Angle mort

La secte parfaite

Chaque mois, Jean Grégoire et une vingtaine de ses compatriotes du collectif Anonymous enfilent leur masque, sortent leur pancarte et vont s'agiter devant les locaux de l'Église de la Scientologie, avenue Papineau.

Jean Grégoire n'est pas un ex-scientologue. Il a commencé à s'intéresser à la Scientologie après avoir reçu une brochure sur la dianétique, cette pseudo-science à la base du mouvement religieux. "J'ai commencé à faire des recherches sur Internet et, avec tout ce que j'ai découvert, je me suis demandé comment cette organisation avait pu survivre pendant toutes ces années."

Il a fini par se joindre à Anonymous. Cette bande active dans une centaine de villes à travers le monde dénonce les abus financiers et psychologiques de cette illustre religion fondée en 1953 par l'auteur de science-fiction L. Ron Hubbard.

Chacun ses causes.

Pour ma part, je regarde l'Église de la Scientologie et je suis ému.

Grâce à son imagination, M. Hubbard a permis au charlatanisme d'atteindre de nouveaux sommets de raffinement.

Au moment de sa mort, en 1986, il aura réussi à faire fortune, tout en léguant à l'humanité une religion qui, dans le business des nouveaux cultes, est probablement la plus sexy.

Ainsi, malgré le paquet de victimes qui disent avoir été ruinées par cette secte, malgré ce juge de la Cour de Londres qui, en 1984, a qualifié l'Église de la Scientologie "d'immorale" et de "socialement odieuse", malgré ce tribunal français qui a reconnu la secte coupable "d'escroquerie en bande organisée" en 2009, malgré les histoires d'extraterrestres déportés sur la Terre par un dictateur intergalactique voilà 75 millions d'années, malgré tout ça, l'Église de la Scientologie recrute encore et semble bien portante.

Pourquoi?
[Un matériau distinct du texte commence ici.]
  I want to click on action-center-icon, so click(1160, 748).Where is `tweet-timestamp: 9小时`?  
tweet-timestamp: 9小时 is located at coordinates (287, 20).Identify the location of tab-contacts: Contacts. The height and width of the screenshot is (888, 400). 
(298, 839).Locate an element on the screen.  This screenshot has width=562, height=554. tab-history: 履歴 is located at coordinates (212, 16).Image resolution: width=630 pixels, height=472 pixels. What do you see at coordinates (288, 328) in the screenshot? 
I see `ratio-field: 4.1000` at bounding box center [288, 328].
Parce que la Scientologie est une secte bien de son temps.

D'abord, cette secte carbure aux vedettes. Un conseil: si vous voulez attirer du monde, aujourd'hui, n'engagez pas comme tête d'affiche un octogénaire chaste qui sonne comme un vieux record. Engagez Tom Cruise, John Travolta, Juliette Lewis, Beck, Bart Simpson (du moins, sa voix originale), ou encore notre bien-aimée France D'Amour, seule artiste de chez nous ouvertement membre de l'Église de la Scientologie.

En voilà, des porte-parole payants.

Parlant de choses payantes, c'est la deuxième force de l'Église de la Scientologie: cette religion sait qu'il faut des fonds, plus que des prières, pour prospérer.
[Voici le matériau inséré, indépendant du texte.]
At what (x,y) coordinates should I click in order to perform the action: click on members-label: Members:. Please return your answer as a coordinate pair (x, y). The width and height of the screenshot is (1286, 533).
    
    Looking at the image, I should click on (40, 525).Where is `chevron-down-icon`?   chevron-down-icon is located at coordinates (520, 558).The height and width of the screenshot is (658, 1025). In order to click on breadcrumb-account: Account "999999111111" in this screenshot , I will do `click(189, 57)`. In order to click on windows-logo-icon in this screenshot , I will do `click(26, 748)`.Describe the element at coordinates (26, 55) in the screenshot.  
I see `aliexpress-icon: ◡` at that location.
L'Église catholique n'a jamais autant construit de cathédrales, n'a jamais été aussi puissante qu'à l'époque où la dîme était obligatoire. Pourquoi diable avoir abandonné ce saint impôt?

Heureusement, dans la patente de L. Ron Hubbard, tout a un prix: des cours, des livres, des conférences, plusieurs milliers de dollars pour un électromètre (sorte de gadget rudimentaire pour mesurer "l'état mental"). Lors du récent procès de l'Église de la Scientologie en France, une femme de ménage a affirmé s'être fait soutirer par la secte quelque 20 000 euros (près de 30 000 $) en six semaines!
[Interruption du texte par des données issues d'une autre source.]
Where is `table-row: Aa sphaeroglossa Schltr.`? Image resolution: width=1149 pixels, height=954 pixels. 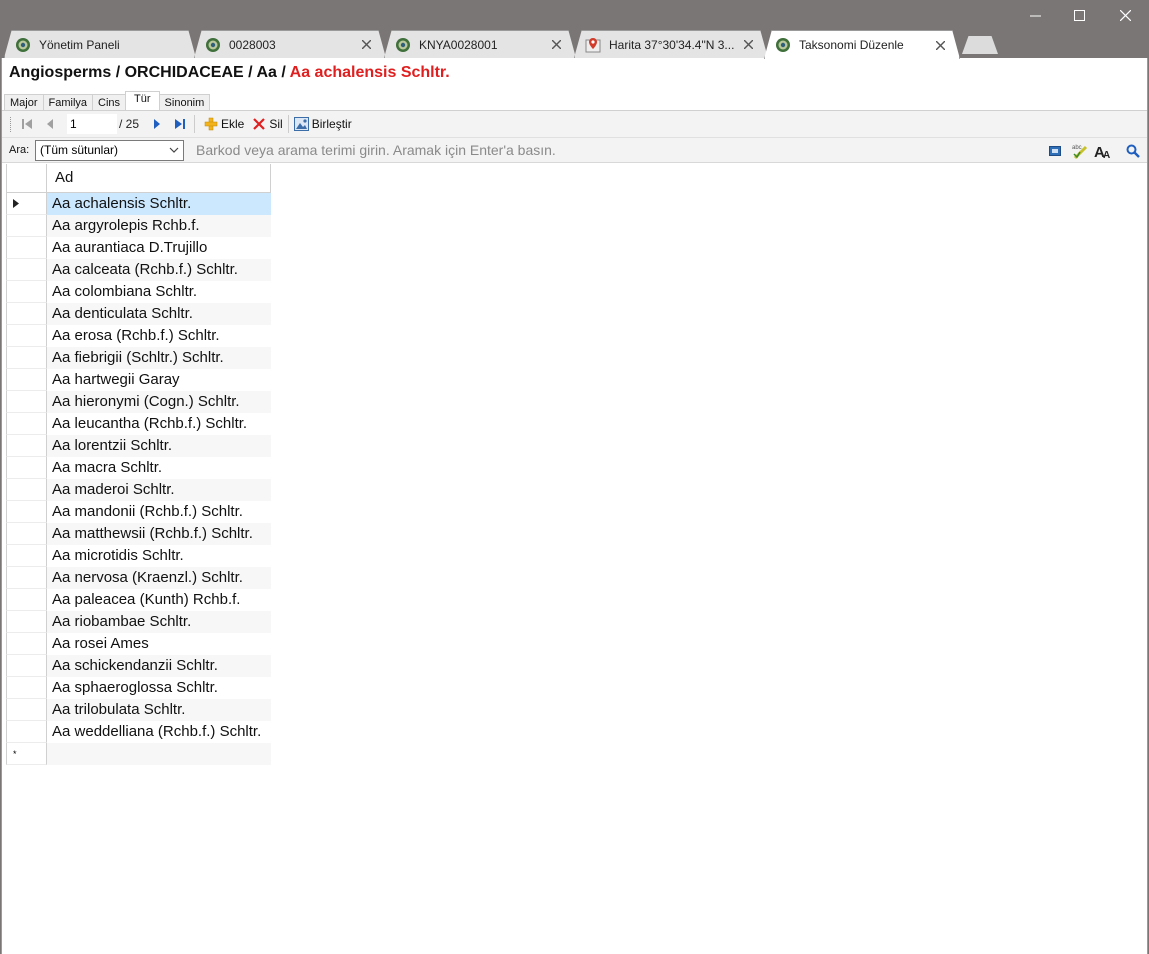
table-row: Aa sphaeroglossa Schltr. is located at coordinates (138, 688).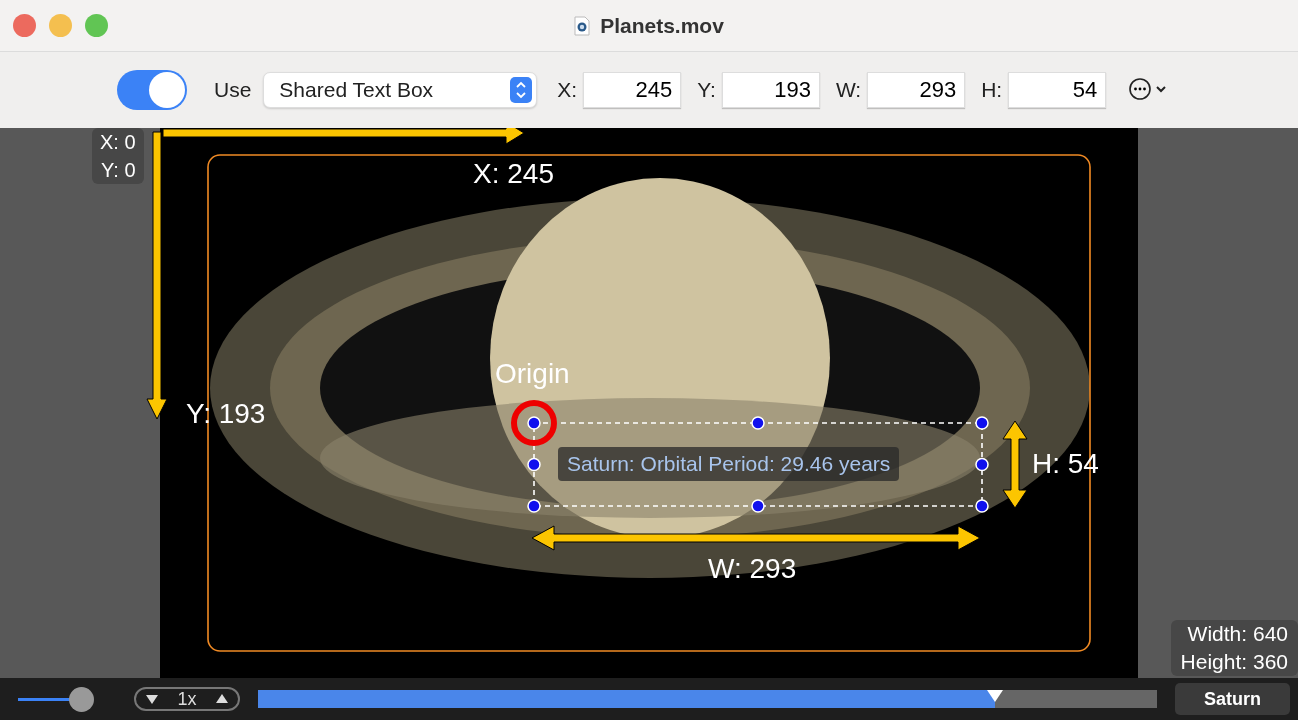 Image resolution: width=1298 pixels, height=720 pixels. What do you see at coordinates (152, 699) in the screenshot?
I see `slower-icon` at bounding box center [152, 699].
Là où l'Église catholique a erré en prônant la pauvreté, l'Église de la Scientologie a compris que dans un monde capitaliste, tout se fait avec du fric. Même les religions.

Troisième atout de l'Église de la Scientologie: son culte du secret. C'est ce qui rend cette clique mystérieusement séduisante. Les secrets des Chevaliers de Colomb? De la petite bière, à côté de l'opacité de la Scientologie. Il n'existe pas de bible complète de la Scientologie. Aucun livre disponible dans le tiroir du bas des tables de chevet de motel ne rassemble les enseignements de son gourou. On découvre ce qui constitue la Scientologie en devenant scientologue. C'est ludique, comme un jeu vidéo: plus on évolue, plus on accède à des "niveaux" poussés.

Du coup, chaque année, l'Église dépense des fortunes pour museler les ex-membres qui diffusent sur Internet du "matériel" scientologique sous copyright.

Vraiment, l'Église de la Scientologie est la secte parfaite pour notre époque.

Une religion basée sur une simili-science, l'idéal pour une société qui ne croit plus en la magie. Un culte qui prône le développement de soi, de SA puissance mentale, de SA spiritualité, tout pour séduire les nombrilistes que nous sommes. Une secte, enfin, qui vend ses produits et services, en accord avec les us et coutumes de la société de consommation.

N'en déplaise à Jean Grégoire et à ses acolytes d'Anonymous qui, samedi prochain, manifesteront encore une fois devant les locaux de l'Église de la Scientologie, ils doivent reconnaître une chose: L. Ron Hubbard était un génie.